To think that these problems are a continent away is foolish. These problems sit on our doorstep, just as we have seen over the past few weeks. In fact, the solution to some of these issues is the topic of discussion for a group of people in Cobourg on June 18.

Horizons of Friendship hosts the event. Cobourg is one of eight communities in Ontario chosen for this deliberative dialogue on food security. Rather than debate the problems, they are going to try and work to a consensus as to what must be done by the federal government and communities like ours to make sure we have enough good, healthy food to eat. It will also try and look at it in the context of trade and the impact any Canadian policies might have on other countries.

The discussions will also be broadcast live over the Internet by Loyalist College. Further debate will be continued online for the next year. (If you think this is a conflict of interest, take it out)

If you don’t think this is important, just talk to a farmer. The United States farm bill passed last month threatens to put every family farm out of business. Since agriculture is the largest contributor to the economy in Northumberland, then you better start breaking a sweat. This is going to make the coming of Wal-Mart look like the Miss Canada beauty pageant.

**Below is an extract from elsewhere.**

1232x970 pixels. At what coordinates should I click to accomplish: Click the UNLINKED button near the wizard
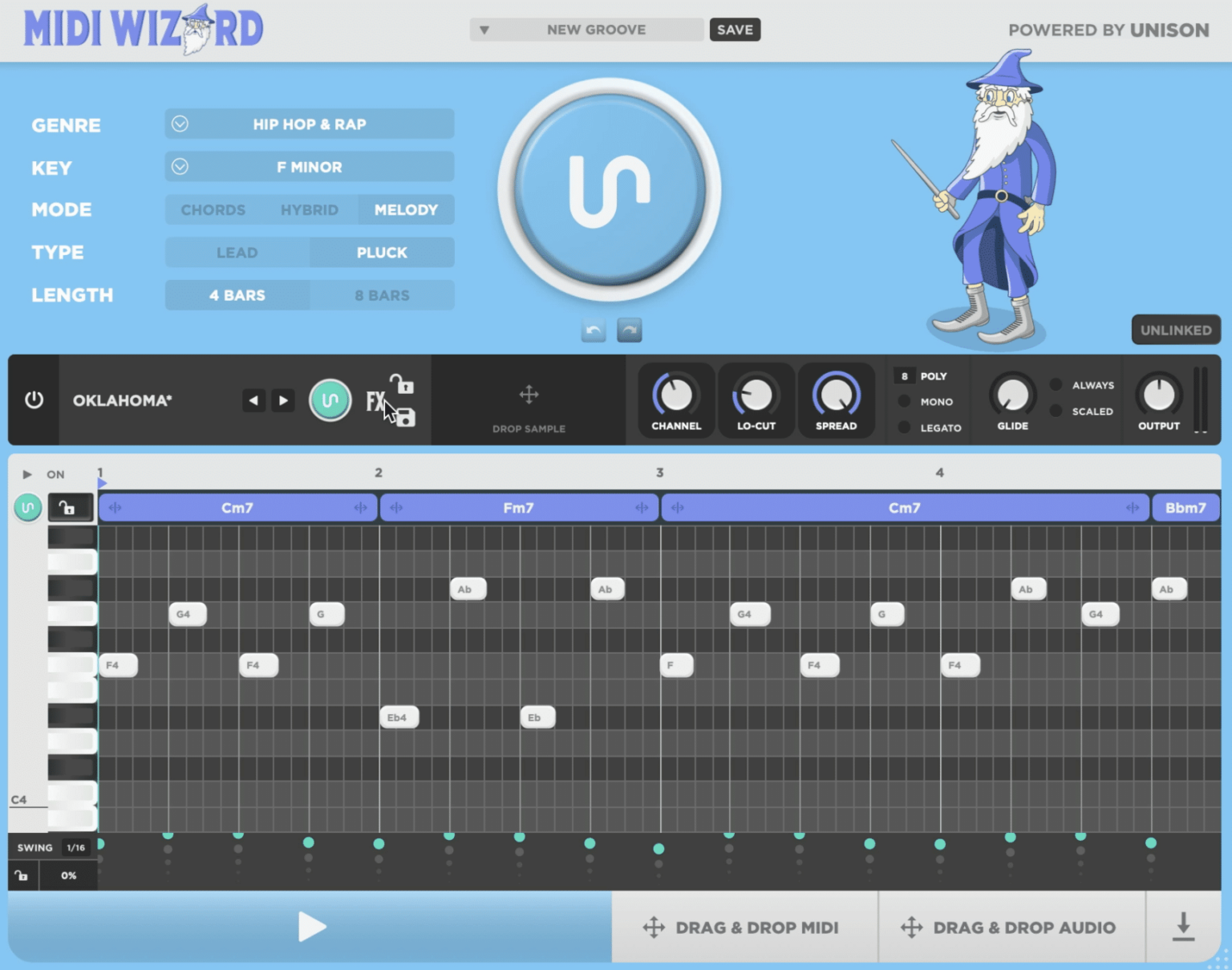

In the past, policy makers deal with these problems in isolation. We will pass clean water legislation. We will hire more police officers. We will improve food inspection. But this fails to see the complex nature of the issues. And it makes them seem like something that happens in isolation. These things take place elsewhere and not here.

There may have been a time in our history when Northumberland residents could sleep at night not worrying about too much. We lived in a time without fear. That is not the case anymore. Sitting back will serve no purpose. We must push our municipal, provincial and federal leaders to move swiftly to address the issue of human security – not just in the case of developing nations, but for Canada too.